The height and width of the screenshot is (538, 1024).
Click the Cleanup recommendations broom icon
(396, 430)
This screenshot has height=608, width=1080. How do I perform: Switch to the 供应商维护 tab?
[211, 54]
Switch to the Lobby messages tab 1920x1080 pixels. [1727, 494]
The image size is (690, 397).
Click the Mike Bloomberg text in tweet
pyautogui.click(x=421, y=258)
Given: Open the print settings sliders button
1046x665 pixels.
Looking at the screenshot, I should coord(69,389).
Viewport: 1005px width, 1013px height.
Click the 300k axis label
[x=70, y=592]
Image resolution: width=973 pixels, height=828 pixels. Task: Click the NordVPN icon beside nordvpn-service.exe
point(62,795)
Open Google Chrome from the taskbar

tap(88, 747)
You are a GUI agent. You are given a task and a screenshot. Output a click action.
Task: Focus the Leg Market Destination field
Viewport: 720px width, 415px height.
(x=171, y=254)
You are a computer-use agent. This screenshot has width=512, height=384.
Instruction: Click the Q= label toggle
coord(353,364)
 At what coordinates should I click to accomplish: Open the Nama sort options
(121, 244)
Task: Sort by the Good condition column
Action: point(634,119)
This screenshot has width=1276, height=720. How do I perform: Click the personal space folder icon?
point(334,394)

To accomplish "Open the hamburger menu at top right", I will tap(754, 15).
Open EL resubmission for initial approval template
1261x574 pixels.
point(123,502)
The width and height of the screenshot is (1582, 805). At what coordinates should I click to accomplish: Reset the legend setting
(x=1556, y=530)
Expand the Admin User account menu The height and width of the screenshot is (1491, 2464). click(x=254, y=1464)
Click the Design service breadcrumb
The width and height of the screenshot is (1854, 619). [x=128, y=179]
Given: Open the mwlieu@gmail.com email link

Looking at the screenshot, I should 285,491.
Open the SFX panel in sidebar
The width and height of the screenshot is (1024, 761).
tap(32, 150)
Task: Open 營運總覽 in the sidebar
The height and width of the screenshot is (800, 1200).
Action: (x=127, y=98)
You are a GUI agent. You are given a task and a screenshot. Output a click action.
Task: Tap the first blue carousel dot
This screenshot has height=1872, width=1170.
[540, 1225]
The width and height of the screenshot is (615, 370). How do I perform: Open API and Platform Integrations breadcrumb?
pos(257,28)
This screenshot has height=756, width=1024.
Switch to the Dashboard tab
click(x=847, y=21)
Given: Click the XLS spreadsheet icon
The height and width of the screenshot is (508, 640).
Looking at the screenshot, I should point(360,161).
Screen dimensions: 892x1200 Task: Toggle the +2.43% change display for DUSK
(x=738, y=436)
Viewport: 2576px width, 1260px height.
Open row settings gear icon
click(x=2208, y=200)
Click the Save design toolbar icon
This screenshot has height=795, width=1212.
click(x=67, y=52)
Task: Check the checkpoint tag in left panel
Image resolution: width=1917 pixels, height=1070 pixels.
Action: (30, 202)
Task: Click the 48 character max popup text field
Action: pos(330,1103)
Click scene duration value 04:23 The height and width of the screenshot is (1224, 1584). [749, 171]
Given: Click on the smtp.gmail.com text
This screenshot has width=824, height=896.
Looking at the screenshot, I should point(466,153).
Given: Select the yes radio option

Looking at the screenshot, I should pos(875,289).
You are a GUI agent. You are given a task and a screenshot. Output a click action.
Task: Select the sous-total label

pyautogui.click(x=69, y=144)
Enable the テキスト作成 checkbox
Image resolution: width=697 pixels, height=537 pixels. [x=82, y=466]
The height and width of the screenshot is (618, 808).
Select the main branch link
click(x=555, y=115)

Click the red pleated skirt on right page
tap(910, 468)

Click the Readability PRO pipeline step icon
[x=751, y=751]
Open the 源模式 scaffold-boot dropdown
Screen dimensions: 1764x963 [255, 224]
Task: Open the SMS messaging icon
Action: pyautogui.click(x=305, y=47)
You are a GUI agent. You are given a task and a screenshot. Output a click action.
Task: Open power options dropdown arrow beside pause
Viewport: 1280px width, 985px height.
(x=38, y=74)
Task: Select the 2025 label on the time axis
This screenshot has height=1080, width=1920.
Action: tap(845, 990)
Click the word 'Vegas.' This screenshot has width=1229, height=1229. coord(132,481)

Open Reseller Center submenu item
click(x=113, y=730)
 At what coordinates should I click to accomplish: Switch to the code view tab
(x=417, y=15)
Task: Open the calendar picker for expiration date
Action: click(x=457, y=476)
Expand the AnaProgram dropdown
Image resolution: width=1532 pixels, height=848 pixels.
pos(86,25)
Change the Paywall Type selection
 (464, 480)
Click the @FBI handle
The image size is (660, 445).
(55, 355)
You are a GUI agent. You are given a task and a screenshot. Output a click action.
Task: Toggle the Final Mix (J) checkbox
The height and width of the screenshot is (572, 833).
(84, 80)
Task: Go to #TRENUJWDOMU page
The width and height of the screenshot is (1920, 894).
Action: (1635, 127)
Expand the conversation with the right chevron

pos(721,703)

···

● **Given problem**:
Set down the lines of the material starting at the line containing "Click scene duration" and ending at the line containing "Image resolution: width=697", reproducing each one verbatim.

● **The solution**:
Click scene duration value 04:23 The height and width of the screenshot is (1224, 1584). [749, 171]
Given: Click on the smtp.gmail.com text
This screenshot has width=824, height=896.
Looking at the screenshot, I should point(466,153).
Given: Select the yes radio option

Looking at the screenshot, I should pos(875,289).
You are a GUI agent. You are given a task and a screenshot. Output a click action.
Task: Select the sous-total label

pyautogui.click(x=69, y=144)
Enable the テキスト作成 checkbox
Image resolution: width=697 pixels, height=537 pixels. [x=82, y=466]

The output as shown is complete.